| Provided data |
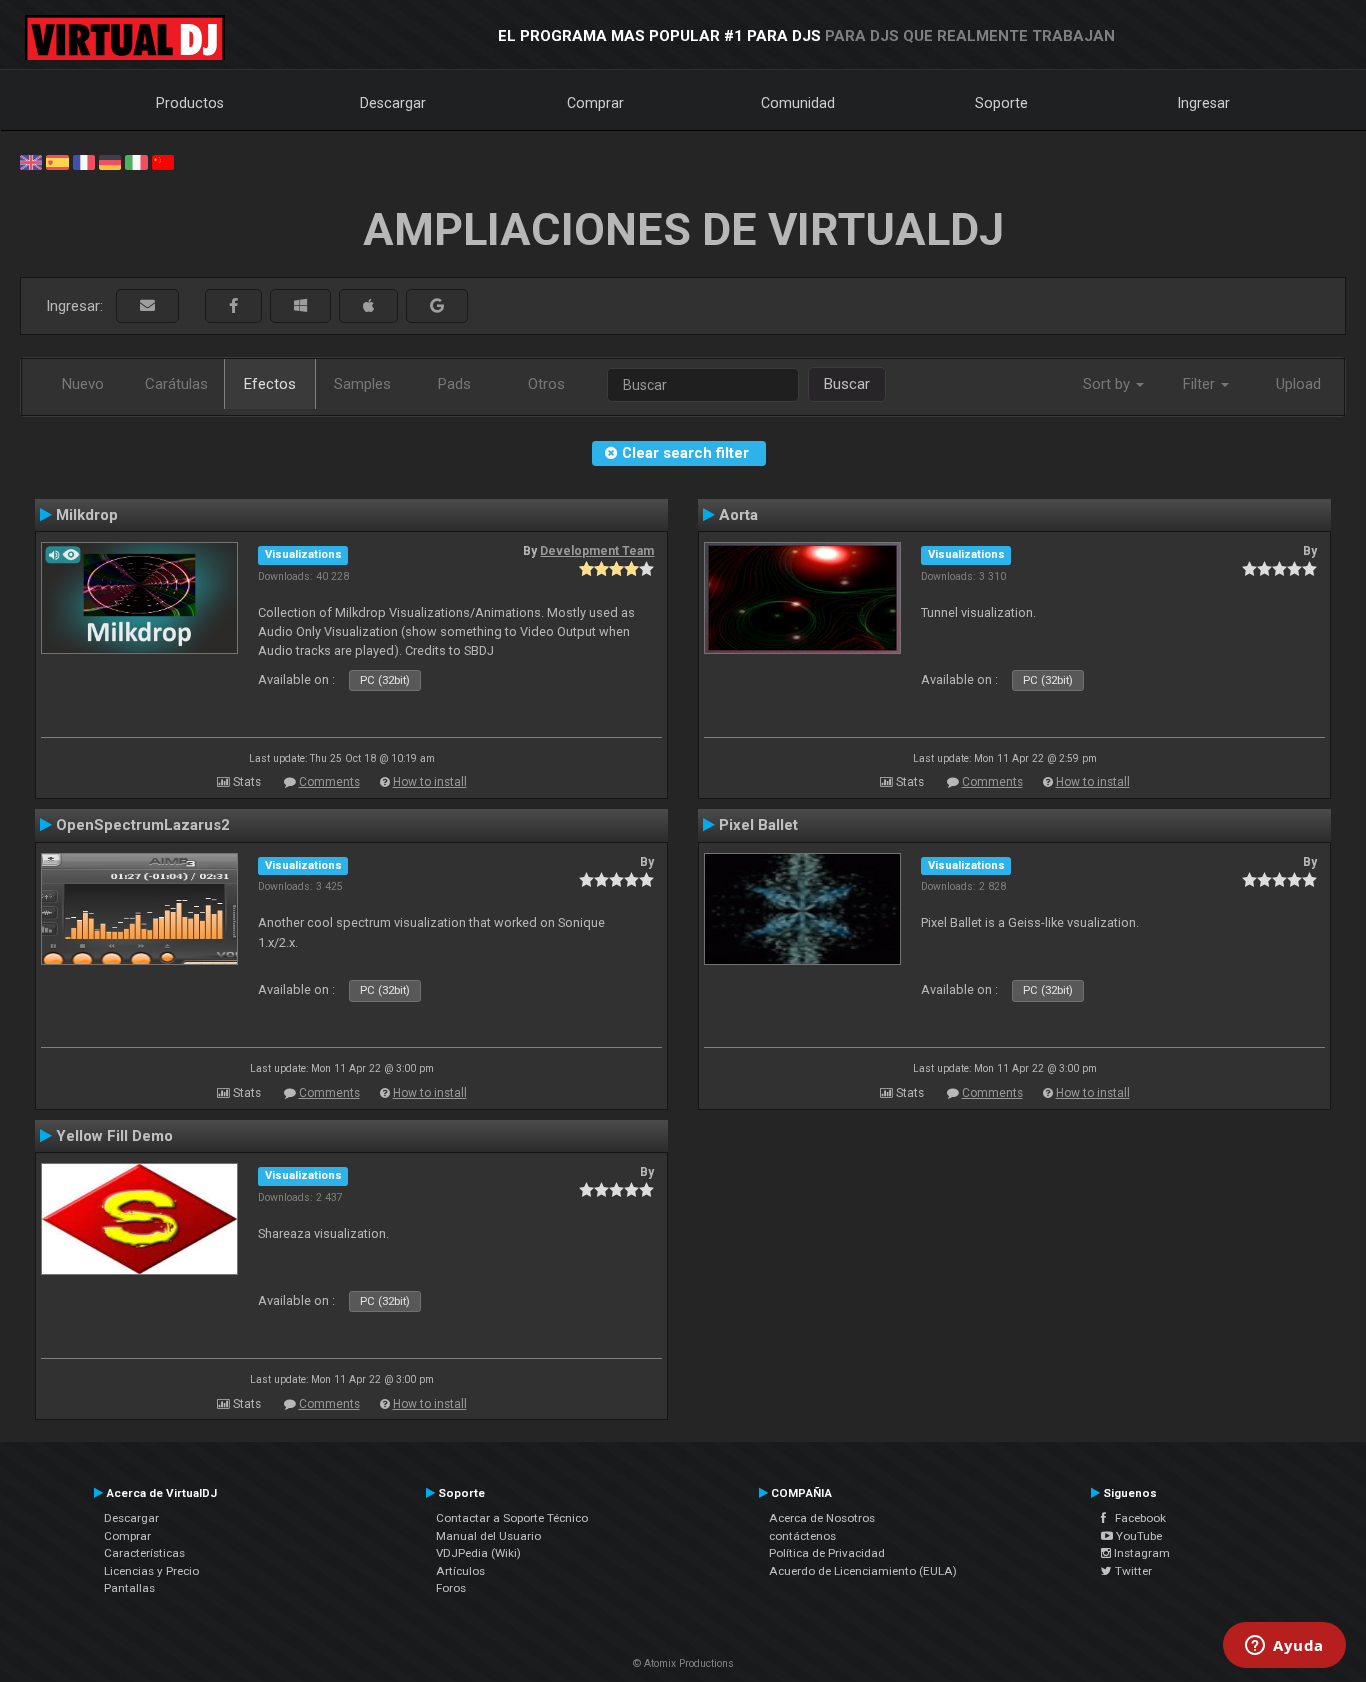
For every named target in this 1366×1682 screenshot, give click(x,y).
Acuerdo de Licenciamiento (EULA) (863, 1571)
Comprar (595, 103)
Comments (329, 782)
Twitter (1132, 1571)
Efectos (270, 384)
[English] (31, 161)
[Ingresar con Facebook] (233, 306)
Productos (190, 103)
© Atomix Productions (683, 1663)
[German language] (110, 161)
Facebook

| Brief |
From the material above, set down each entry exactly, but exclude the pictures.

| Task output |
For every named target in this 1366×1682 screenshot, give click(x,y).
Acuerdo de Licenciamiento (EULA) (863, 1571)
Comprar (595, 103)
Comments (329, 782)
Twitter (1132, 1571)
Efectos (270, 384)
[English] (31, 161)
[Ingresar con Facebook] (233, 306)
Productos (190, 103)
© Atomix Productions (683, 1663)
[German language] (110, 161)
Facebook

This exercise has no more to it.